#### Exercise:
Reproduce the entries shown below only from the line with "Click the figure icon at sidebar bottom" down to the line with "Viewport: 1509px width, 812px height.", keeping both end lines and copying each one exactly.

#### Supplied material:
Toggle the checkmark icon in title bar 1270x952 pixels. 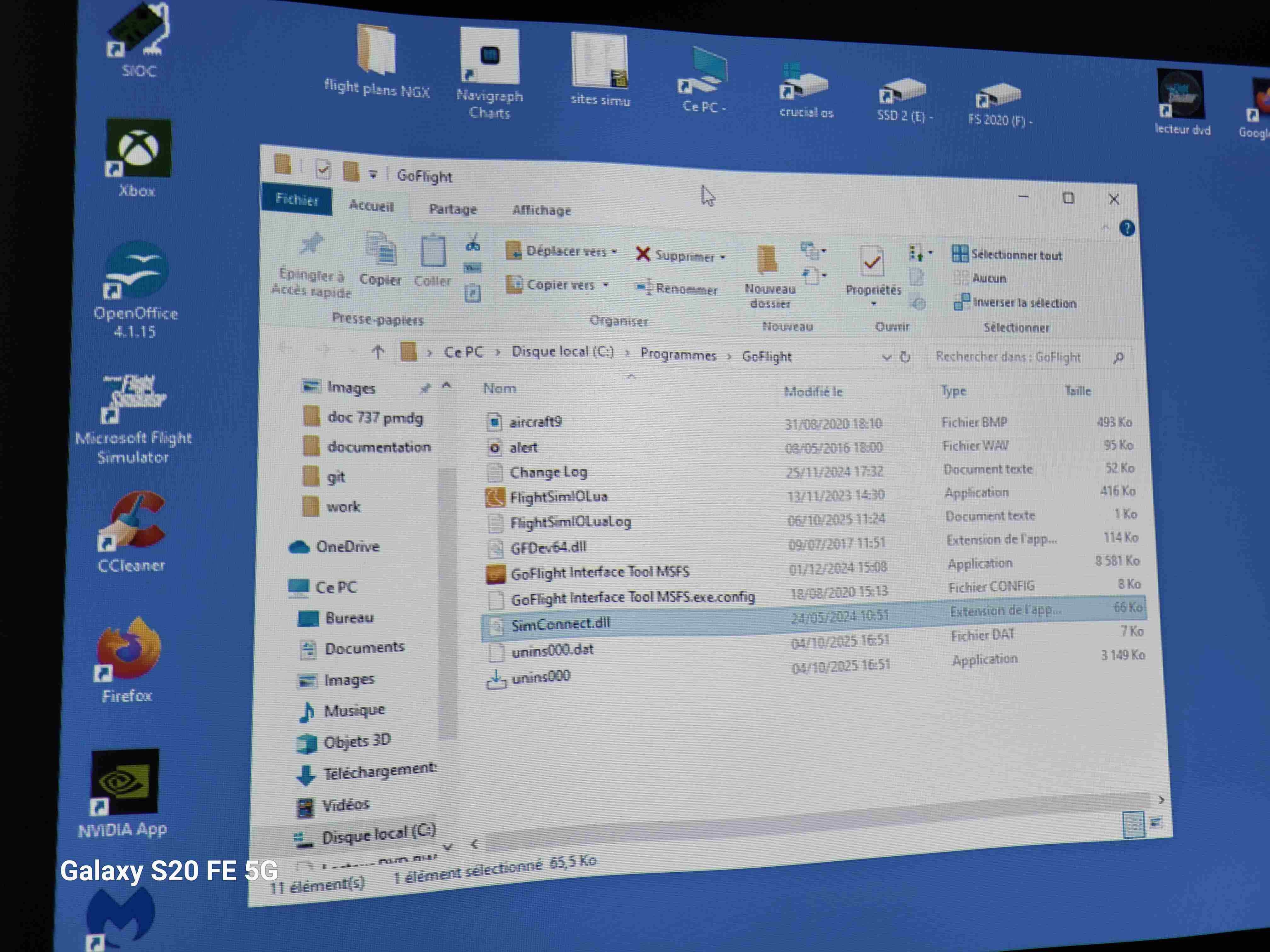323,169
--
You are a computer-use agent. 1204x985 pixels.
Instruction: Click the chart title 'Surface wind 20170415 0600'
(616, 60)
---
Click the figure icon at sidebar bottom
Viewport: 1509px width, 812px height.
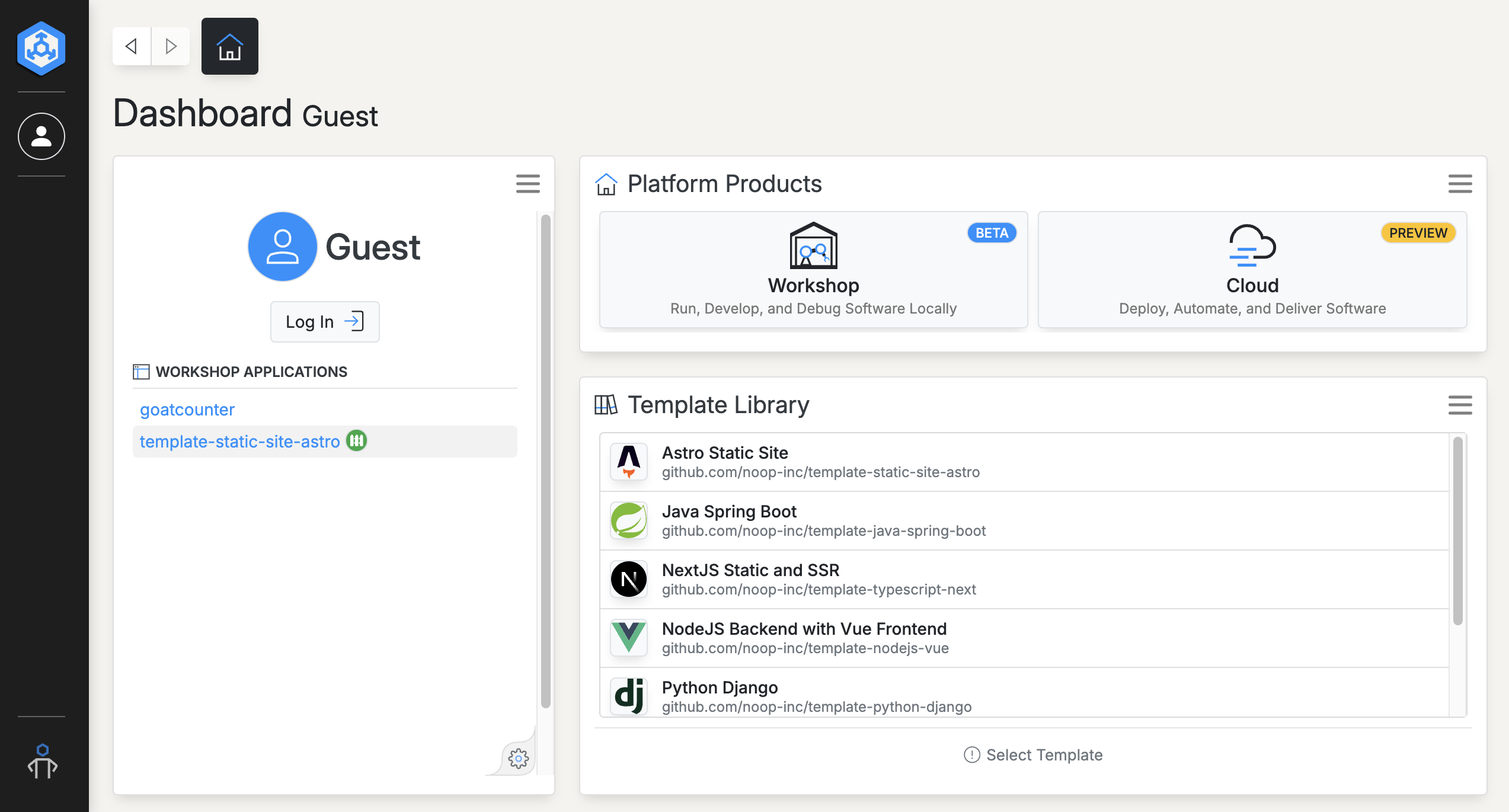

#### Solution to the problem:
Click the figure icon at sidebar bottom
Viewport: 1509px width, 812px height.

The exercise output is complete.